» TASK TO CARRY OUT
Please repeat only the lines below starting at the line that holds "Given: Tap the green 7.7 rating badge" and ending at the line that holds "Task: Submit the", exactly, with both of those lines included and every picture omitted.

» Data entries
▼

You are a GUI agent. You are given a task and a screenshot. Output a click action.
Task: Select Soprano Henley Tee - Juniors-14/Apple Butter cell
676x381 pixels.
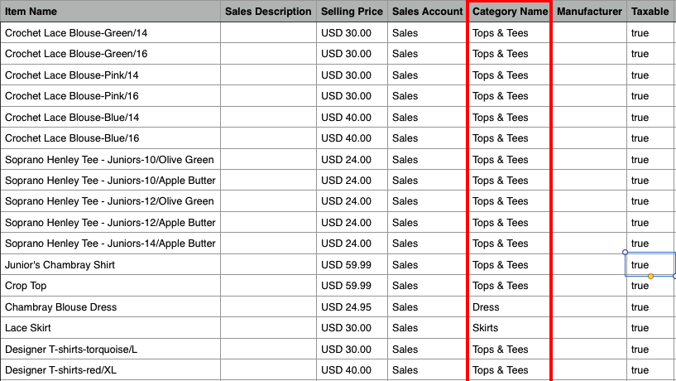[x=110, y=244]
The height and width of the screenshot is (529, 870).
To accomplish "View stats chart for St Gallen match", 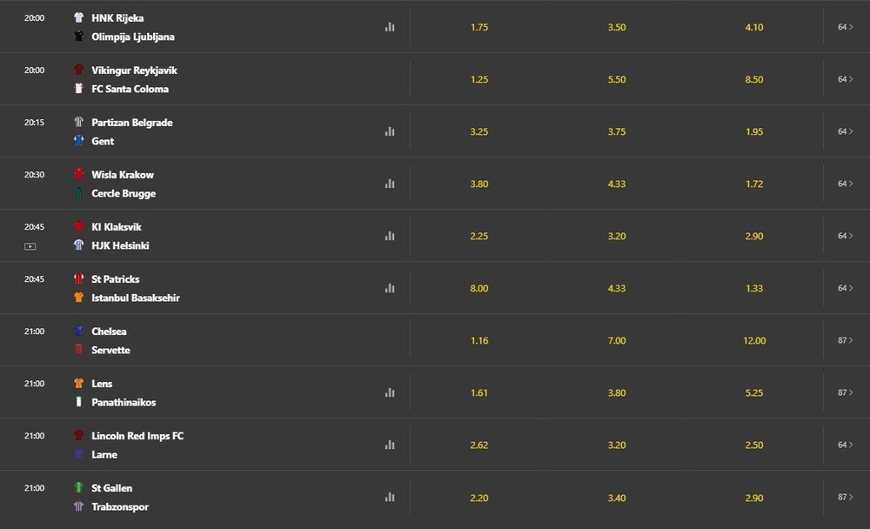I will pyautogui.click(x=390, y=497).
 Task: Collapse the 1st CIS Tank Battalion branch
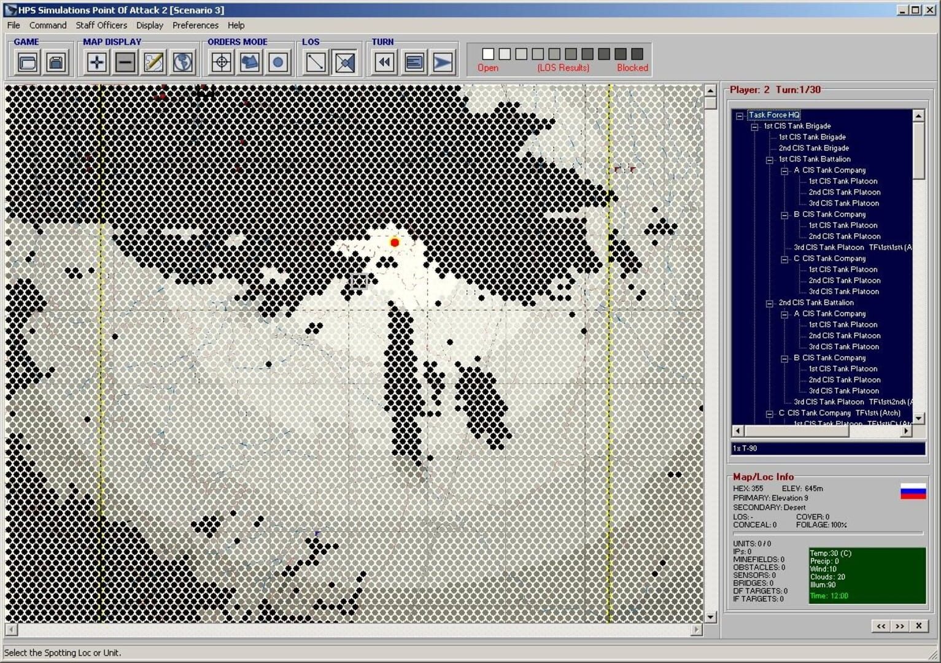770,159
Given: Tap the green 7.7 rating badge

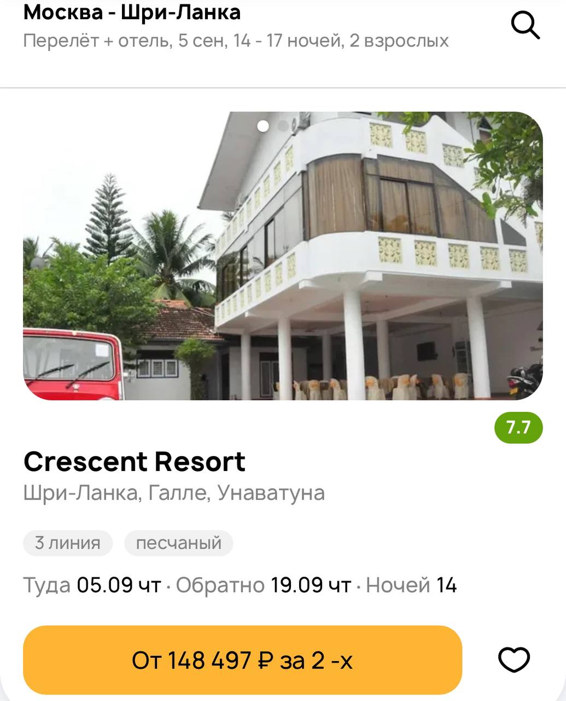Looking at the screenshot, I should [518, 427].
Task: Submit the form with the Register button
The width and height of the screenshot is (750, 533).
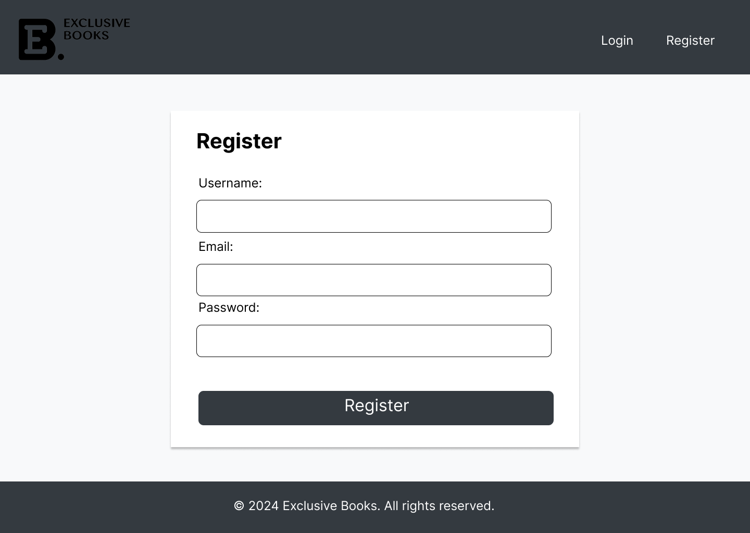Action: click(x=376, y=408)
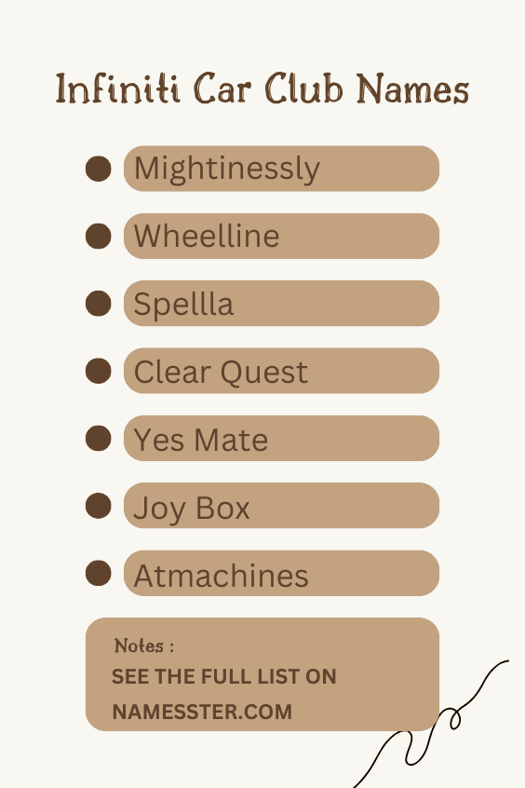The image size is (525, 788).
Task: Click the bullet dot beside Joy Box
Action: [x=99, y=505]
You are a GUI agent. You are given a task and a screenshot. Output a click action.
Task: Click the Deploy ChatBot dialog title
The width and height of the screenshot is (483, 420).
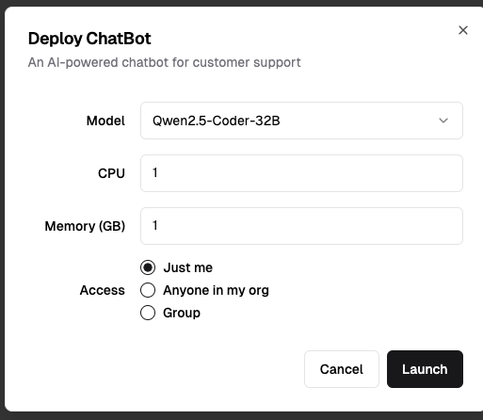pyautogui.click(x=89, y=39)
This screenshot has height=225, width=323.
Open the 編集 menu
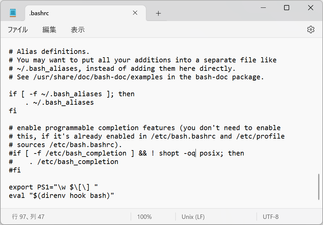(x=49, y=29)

▲
▼

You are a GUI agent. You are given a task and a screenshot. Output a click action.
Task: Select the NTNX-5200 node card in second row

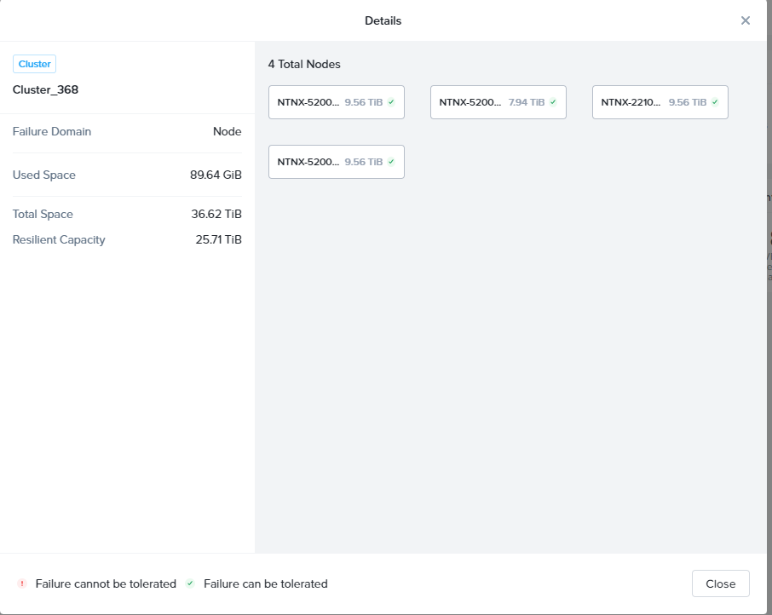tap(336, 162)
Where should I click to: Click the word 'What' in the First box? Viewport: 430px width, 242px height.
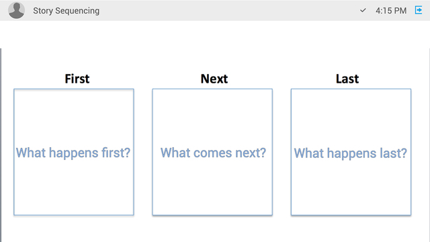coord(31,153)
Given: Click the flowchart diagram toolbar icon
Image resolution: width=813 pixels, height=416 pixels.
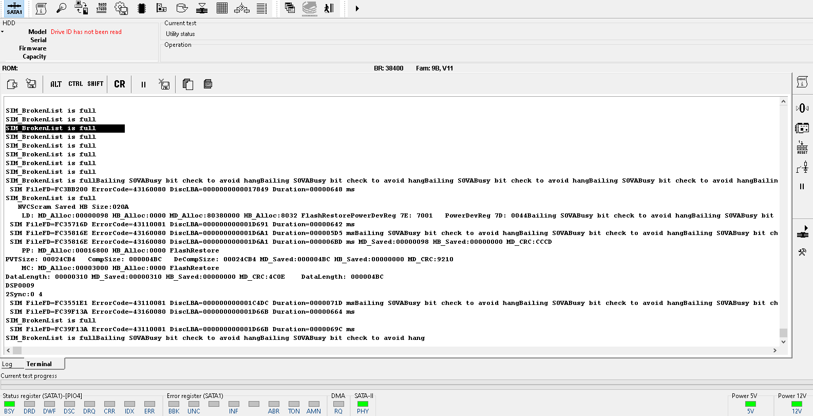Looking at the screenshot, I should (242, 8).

▲
▼

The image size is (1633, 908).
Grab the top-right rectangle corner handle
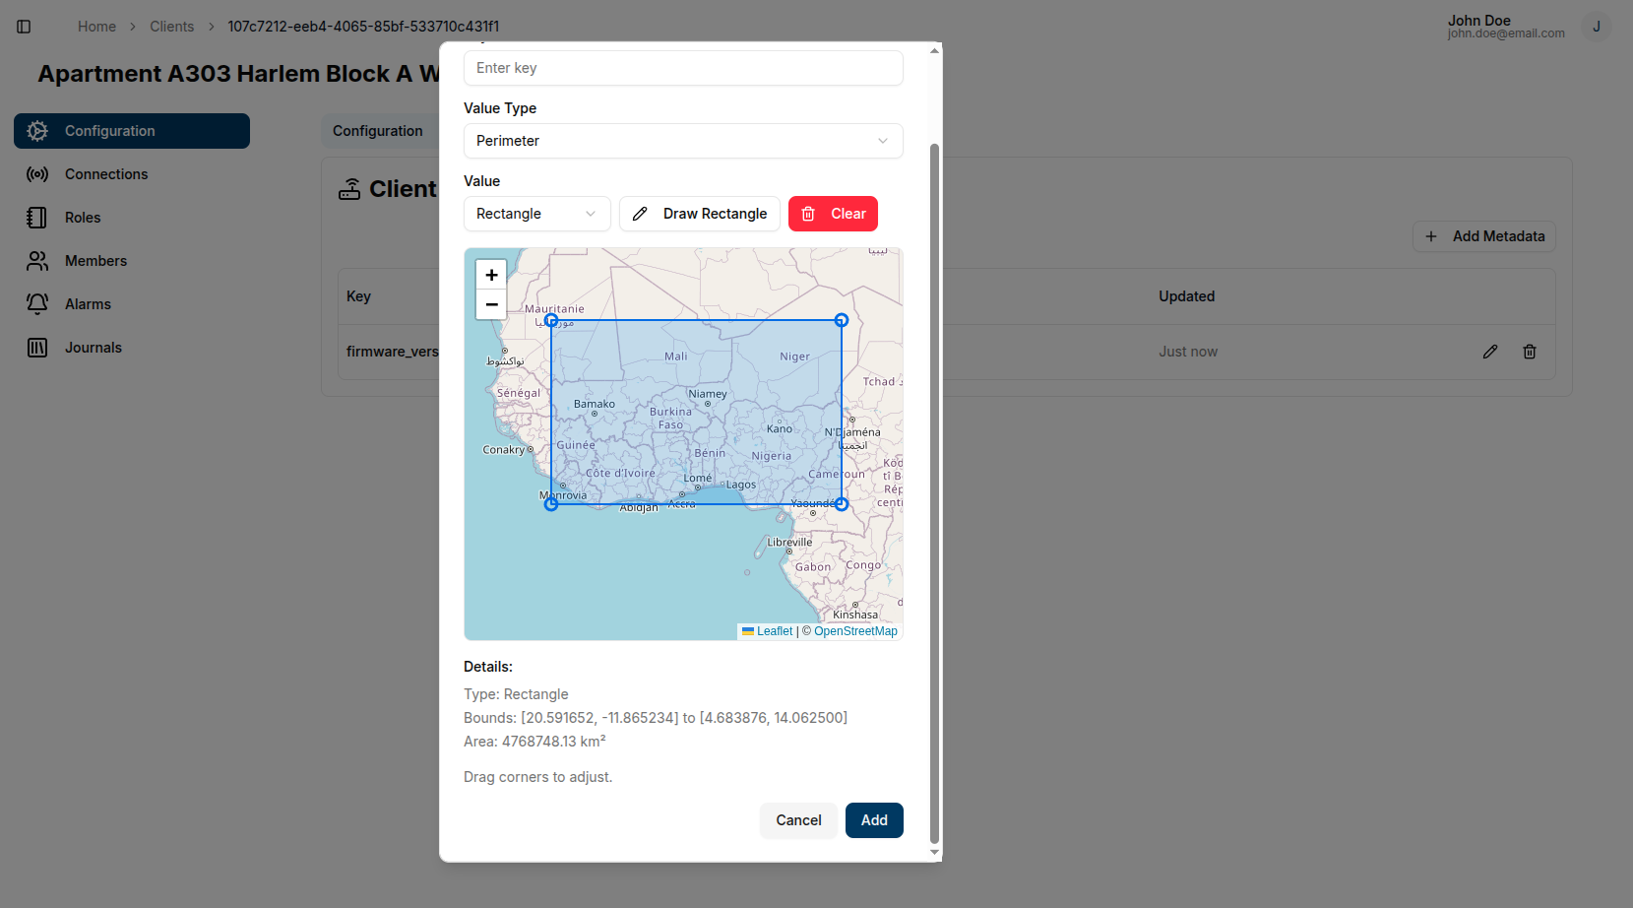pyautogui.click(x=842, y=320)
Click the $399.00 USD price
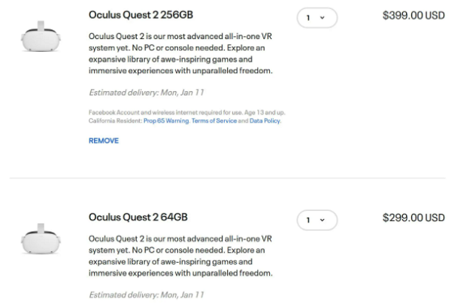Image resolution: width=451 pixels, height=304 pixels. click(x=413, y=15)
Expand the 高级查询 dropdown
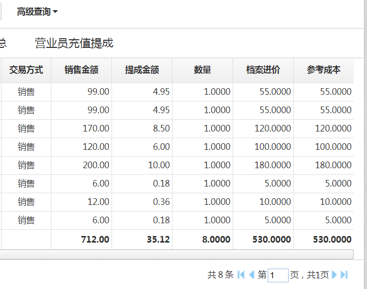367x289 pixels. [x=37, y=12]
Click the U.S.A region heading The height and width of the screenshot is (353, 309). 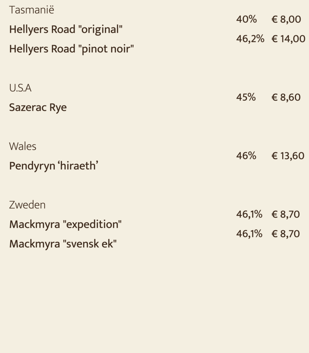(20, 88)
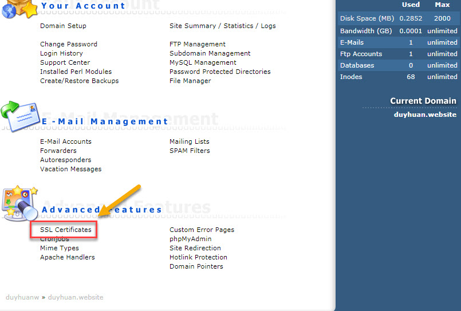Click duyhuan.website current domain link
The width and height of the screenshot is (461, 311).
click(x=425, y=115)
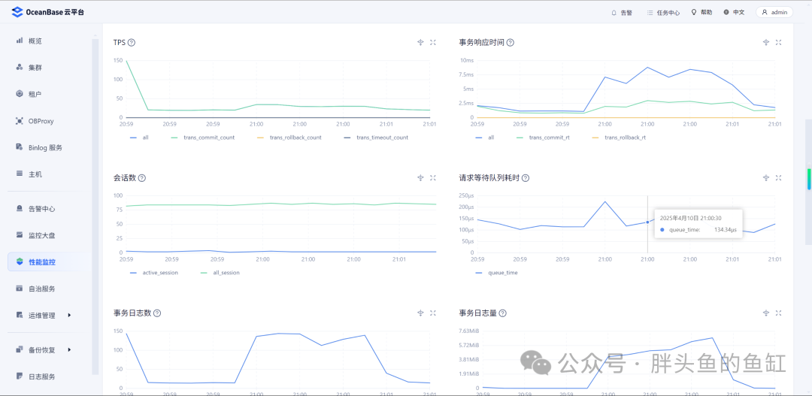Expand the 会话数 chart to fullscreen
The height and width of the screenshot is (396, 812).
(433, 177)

▲

» COMPLETED TASK
Given: Tap the green 7.7 rating badge

Looking at the screenshot, I should [518, 427].
Task: Submit the form with the Register button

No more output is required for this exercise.